We often hide our expectations, needs, and desires because we fear that we will be rejected or that our partner will not be able to meet our needs. But how do we experience resolution if we cut ourselves off before we even try?
This may seem scary and vulnerable because it requires you to open yourself up and acknowledge that you have needs to your partner. But imagine being able to ask for what you need in a clear and clean way (to own it, without making it someone else’s responsibility) and then to receive it from someone who genuinely wants to give it to you. This can truly be a transformational experience.
By taking ownership of our needs, desires, and expectations, we can work with our partners. We can help teach them what works and doesn’t work for us, and then we have the opportunity to learn and grow together.
6. Giving people the benefit of the doubt. Usually, people are doing the best the can. And your partner is probably loving you in the best way he/she knows how. This is important to remember when you are holding your partner up to an expectation or an ideal of yours. It may be helpful to consider, the question “how would I respond, if I felt trusting?”

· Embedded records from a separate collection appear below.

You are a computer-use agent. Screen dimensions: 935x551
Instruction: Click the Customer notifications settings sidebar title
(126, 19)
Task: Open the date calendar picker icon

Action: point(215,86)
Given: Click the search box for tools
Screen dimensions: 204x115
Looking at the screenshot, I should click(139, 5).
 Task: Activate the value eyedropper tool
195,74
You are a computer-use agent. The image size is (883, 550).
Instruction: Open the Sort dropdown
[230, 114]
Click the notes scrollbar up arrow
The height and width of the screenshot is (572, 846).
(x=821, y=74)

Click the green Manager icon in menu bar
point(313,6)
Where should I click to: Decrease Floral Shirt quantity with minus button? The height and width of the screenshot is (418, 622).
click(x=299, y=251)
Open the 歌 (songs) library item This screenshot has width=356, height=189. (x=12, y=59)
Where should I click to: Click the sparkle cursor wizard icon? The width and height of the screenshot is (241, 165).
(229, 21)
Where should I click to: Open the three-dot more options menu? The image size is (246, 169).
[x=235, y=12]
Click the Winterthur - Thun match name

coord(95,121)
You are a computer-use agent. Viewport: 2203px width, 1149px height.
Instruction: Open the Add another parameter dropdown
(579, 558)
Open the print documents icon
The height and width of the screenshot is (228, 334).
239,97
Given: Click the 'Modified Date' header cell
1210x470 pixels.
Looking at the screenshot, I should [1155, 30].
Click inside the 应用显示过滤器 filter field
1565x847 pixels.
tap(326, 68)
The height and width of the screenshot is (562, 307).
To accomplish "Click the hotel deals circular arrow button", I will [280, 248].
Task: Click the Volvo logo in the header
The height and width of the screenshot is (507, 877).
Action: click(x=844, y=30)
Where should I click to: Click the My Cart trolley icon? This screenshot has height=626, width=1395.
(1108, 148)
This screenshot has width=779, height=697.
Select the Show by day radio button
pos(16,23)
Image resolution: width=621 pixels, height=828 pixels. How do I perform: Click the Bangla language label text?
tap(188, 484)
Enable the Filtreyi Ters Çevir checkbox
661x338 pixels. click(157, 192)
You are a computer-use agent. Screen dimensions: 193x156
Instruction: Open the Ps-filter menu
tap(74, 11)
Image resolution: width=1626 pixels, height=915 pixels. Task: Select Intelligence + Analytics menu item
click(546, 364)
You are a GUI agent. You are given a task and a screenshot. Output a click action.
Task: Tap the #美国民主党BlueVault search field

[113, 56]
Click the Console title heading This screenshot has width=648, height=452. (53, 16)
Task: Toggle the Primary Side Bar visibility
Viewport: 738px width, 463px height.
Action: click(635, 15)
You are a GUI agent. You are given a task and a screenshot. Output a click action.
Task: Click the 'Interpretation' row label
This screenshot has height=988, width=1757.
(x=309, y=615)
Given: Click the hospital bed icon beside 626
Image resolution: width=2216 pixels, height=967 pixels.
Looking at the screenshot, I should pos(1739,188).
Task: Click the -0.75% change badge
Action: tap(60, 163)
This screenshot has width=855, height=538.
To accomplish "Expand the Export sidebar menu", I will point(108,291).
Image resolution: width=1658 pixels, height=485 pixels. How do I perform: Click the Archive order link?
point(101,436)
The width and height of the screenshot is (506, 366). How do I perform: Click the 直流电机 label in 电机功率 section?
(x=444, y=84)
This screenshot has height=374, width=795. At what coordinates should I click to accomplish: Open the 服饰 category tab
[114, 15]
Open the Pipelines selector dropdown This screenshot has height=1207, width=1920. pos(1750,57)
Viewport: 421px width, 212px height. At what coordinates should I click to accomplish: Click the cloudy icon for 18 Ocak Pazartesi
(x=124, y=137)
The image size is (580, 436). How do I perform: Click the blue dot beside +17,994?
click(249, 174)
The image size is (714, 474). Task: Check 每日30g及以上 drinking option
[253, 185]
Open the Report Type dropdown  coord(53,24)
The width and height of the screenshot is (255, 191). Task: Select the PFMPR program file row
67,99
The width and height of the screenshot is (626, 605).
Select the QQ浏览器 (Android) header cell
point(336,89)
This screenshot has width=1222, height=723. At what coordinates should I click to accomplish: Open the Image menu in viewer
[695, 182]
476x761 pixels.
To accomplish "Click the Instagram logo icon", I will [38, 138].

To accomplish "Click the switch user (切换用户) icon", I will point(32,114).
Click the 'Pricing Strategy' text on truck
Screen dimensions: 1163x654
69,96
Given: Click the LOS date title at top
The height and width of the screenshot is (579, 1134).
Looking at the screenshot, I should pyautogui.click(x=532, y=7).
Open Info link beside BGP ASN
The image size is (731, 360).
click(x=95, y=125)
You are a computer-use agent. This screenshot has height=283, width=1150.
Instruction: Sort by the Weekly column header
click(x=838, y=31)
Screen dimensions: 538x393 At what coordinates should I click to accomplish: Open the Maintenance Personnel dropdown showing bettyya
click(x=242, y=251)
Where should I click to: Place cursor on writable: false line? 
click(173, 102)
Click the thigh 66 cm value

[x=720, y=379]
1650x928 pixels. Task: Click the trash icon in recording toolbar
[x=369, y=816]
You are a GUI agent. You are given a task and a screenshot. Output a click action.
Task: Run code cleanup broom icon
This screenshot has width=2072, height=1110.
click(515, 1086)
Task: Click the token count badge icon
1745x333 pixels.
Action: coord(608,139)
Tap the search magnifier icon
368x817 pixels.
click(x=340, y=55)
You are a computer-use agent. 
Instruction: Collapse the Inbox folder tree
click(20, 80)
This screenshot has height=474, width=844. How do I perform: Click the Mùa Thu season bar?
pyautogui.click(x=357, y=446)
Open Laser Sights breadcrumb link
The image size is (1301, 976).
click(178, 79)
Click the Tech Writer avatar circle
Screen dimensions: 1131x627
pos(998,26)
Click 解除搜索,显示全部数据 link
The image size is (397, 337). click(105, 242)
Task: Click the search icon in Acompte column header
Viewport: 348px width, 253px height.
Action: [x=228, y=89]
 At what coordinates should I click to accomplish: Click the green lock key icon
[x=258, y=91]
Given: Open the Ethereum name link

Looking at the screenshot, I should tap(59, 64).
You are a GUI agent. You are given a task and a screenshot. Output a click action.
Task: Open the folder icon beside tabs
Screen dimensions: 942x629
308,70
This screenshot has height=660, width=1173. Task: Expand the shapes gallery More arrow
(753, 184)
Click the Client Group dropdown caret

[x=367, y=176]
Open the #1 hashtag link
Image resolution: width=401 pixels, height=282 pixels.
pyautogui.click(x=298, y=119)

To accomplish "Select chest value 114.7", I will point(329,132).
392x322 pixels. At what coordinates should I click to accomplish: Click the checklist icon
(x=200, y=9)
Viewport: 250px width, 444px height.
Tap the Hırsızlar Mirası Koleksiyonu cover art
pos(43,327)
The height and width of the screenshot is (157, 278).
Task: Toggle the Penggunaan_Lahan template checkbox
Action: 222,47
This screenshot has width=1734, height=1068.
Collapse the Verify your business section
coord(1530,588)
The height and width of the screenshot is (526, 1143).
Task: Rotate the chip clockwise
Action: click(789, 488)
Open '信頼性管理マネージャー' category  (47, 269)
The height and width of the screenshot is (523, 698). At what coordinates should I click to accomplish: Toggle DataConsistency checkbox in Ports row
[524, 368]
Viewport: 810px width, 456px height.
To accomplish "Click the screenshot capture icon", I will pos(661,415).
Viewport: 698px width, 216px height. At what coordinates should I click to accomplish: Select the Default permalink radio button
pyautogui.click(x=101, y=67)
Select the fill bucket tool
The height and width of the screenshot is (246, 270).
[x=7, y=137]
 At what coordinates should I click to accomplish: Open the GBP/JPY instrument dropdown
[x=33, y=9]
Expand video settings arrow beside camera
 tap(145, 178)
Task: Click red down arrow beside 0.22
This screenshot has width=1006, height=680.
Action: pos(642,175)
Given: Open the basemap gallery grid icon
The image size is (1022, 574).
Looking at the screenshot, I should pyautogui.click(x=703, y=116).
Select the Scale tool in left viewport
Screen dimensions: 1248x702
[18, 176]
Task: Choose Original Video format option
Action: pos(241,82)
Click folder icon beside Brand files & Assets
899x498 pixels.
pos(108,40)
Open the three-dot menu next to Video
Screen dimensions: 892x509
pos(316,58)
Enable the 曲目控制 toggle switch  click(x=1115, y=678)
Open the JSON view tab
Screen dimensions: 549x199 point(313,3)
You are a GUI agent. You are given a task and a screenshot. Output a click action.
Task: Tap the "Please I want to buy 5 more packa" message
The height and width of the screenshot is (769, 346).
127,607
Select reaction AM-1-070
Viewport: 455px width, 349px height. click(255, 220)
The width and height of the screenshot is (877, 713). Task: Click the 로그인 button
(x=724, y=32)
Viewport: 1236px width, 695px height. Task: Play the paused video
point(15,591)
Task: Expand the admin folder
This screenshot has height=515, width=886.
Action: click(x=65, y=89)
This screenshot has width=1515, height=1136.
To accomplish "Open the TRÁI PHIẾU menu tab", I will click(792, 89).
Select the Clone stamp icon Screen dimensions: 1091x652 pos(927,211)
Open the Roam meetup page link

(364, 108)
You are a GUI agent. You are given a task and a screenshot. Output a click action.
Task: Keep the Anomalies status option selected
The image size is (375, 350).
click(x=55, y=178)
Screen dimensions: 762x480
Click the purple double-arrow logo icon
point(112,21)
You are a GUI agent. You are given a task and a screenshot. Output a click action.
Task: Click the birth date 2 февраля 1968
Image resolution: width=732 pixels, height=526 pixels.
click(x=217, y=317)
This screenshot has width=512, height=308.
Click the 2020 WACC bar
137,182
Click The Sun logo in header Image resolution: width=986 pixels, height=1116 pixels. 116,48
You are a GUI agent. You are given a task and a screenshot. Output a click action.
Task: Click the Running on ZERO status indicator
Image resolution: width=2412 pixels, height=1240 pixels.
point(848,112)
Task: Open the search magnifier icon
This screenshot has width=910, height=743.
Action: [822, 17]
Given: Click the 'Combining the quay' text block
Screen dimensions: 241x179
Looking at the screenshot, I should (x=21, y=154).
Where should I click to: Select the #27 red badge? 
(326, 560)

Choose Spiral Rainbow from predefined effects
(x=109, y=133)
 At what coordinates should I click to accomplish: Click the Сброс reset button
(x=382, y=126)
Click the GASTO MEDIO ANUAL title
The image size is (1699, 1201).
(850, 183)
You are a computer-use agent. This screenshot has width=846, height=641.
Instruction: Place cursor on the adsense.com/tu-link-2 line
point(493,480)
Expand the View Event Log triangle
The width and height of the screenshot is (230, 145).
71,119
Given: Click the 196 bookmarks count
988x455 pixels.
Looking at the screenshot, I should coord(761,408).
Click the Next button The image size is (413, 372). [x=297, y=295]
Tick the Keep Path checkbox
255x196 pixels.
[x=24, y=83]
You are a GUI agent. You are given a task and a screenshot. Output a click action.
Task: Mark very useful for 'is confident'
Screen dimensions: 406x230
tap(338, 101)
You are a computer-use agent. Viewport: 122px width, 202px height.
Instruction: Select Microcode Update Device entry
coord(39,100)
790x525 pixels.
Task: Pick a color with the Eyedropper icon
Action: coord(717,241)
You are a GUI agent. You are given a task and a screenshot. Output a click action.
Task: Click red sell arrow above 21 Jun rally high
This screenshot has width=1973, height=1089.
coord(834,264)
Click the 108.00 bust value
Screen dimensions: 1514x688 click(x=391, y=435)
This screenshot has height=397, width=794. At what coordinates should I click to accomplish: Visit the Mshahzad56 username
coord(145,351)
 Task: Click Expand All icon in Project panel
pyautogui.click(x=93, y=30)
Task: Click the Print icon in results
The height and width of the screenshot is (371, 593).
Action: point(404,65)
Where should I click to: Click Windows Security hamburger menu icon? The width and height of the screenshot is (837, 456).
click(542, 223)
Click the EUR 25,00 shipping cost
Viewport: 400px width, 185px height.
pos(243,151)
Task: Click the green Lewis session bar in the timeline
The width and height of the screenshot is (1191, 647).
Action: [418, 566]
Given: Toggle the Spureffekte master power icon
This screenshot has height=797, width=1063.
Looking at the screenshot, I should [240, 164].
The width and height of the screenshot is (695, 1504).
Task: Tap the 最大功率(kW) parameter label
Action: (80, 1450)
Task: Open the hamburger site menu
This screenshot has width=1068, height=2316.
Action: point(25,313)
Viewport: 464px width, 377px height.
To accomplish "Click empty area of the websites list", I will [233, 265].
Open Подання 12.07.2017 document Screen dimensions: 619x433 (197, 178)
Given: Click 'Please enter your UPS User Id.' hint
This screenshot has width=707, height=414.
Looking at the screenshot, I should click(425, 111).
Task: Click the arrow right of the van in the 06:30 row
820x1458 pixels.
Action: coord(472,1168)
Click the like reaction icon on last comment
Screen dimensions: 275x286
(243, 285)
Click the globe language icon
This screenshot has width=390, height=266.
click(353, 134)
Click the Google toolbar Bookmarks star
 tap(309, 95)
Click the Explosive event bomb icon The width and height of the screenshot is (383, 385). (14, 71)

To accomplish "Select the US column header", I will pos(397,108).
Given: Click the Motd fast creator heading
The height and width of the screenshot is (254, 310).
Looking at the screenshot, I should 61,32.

This is often easier said than done, especially when you feel hurt and protective. Trusting someone and giving them the benefit of the doubt can be extremely difficult if you have experienced a lot of hurt and betrayal. So it is important to keep track of your boundaries and needs. If you are taking responsibility for your needs, then you will be more likely to take care of yourself. When it comes to other people, you get to choose what you are okay with and what you are not okay with. However, it is important to remember that you cannot control another person.
7. Seeking support, if you need it. Expressing your needs and giving someone the benefit of the doubt can be tricky territory, especially if you didn’t get your needs met when you were young. It is natural to attempt to fulfill these unmet needs. However, you may not know that you are doing this.
If you feel a strong reaction, feel threatened, or really protective, than this may be a good indication that there may be an underlying hurt or an unmet need. There are many opportunities to heal and grow, through self-help books, articles, groups, and one-on-one counseling. It’s never too late to learn new skills and to start practicing them.
8. Receiving the love people have to give in the way they give it. Imagine receiving a gift from someone. You open it and tell them you don’t like it; they should have shopped at a different store, spent a different amount, gotten a different gift, and wrapped it differently. It seems ridiculous right? Well, think about someone’s time, energy, attention, and love as a gift. How well to do you receive people’s gifts?
It’s important to advocate for our needs and express our desires. But can you feel an energy shift or the dynamic shift when you release your attachment to how the other person responds?
9. Allowing for space and mystery. Without a ton of expectations, you can allow yourself to be more in the moment, receive, and be pleasantly surprised. You can receive your loved one’s expressions and gestures as genuine and authentic gifts. You can start to appreciate them with a sense of newness. You may have a greater appreciation for the miracle of love.
Allowing space for people to meet you in the best way they know how is truly a beautiful and powerful experience.
10. Understanding the give and receive nature of relationships. In successful relationships, there is a good level of ownership, honest communication, and a mutual dynamic of giving and receiving. The types of giving may vary depending on situations, styles, and personalities. Actual authentic compatibility may be more about how two people can accept each other and foster each other’s development, rather than how similar they are.